*TASK STATEMENT*
Render the data below as a Markdown table, with a Row column numbering each row and an Entry column holding each line, starting at the line that contains "How do I perform: Click" and stopping after the line that contains "Action: tap(440, 244)". Omit blank lines, and leave the pictures out of the table.

*WORKING DATA*
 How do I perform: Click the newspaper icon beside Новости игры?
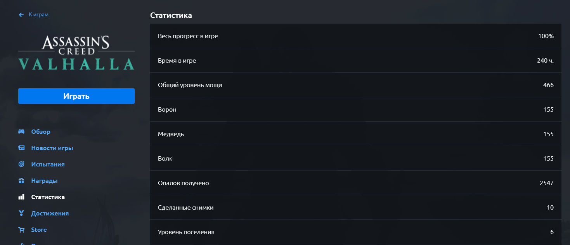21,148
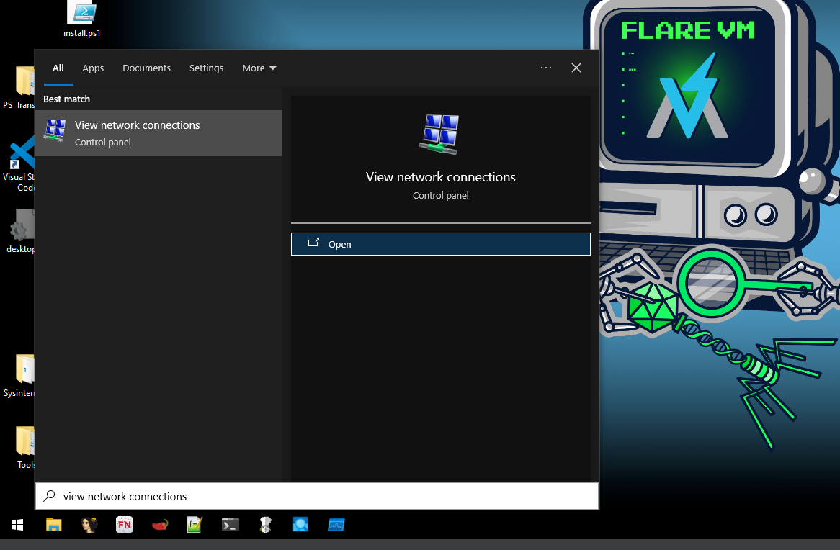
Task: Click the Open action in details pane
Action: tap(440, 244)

--

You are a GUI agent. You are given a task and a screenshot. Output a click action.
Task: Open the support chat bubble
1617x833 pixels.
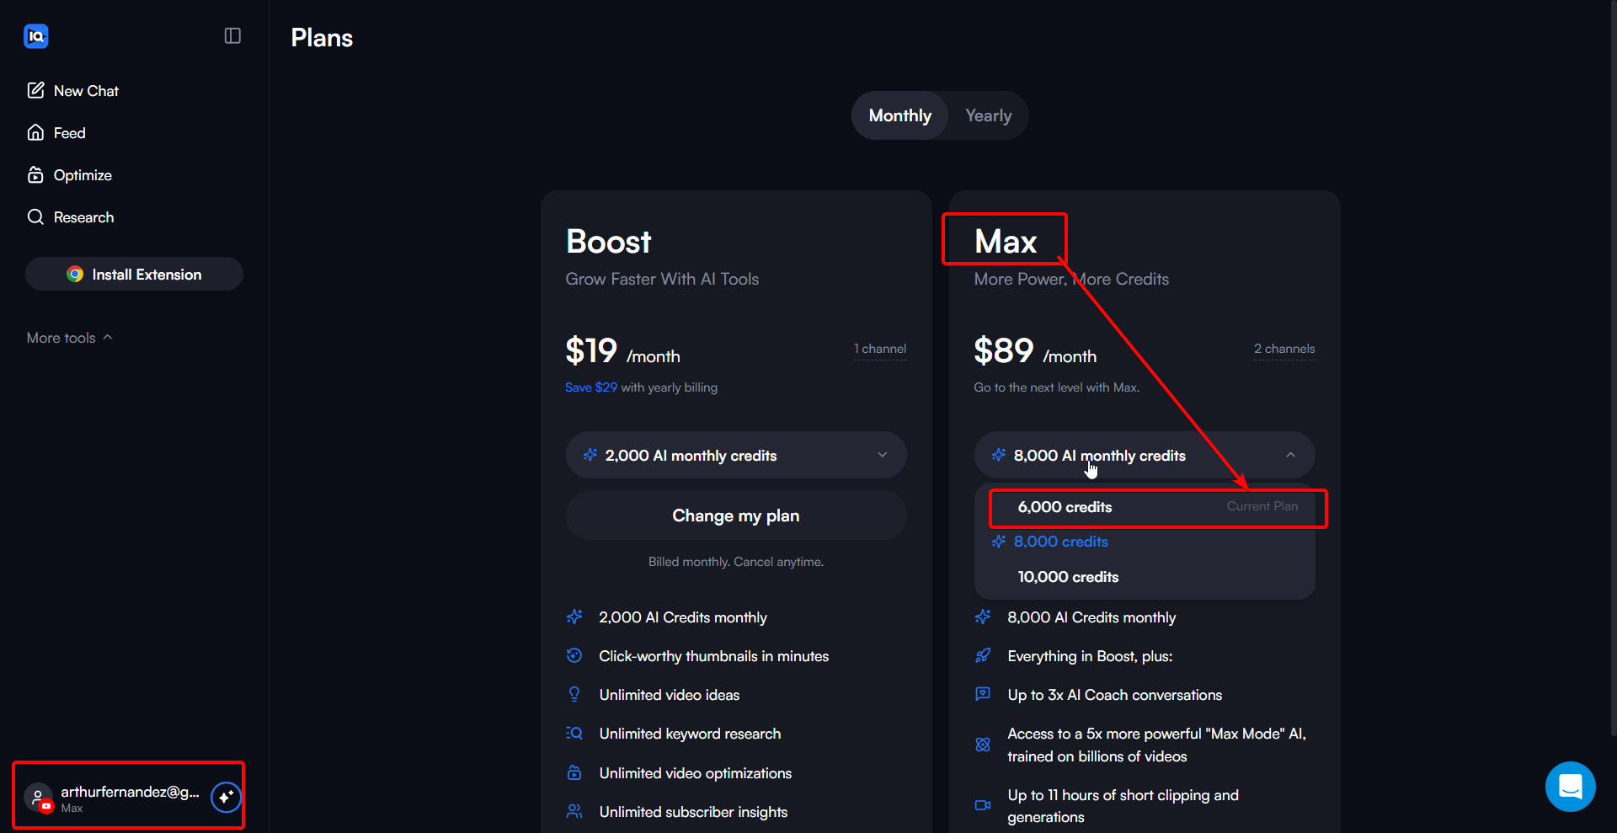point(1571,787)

*CORRECT OUTPUT*
| Row | Entry |
|---|---|
| 1 |  How do I perform: Click the newspaper icon beside Новости игры? |
| 2 | 21,148 |
| 3 | Task: Click the Open action in details pane |
| 4 | Action: tap(440, 244) |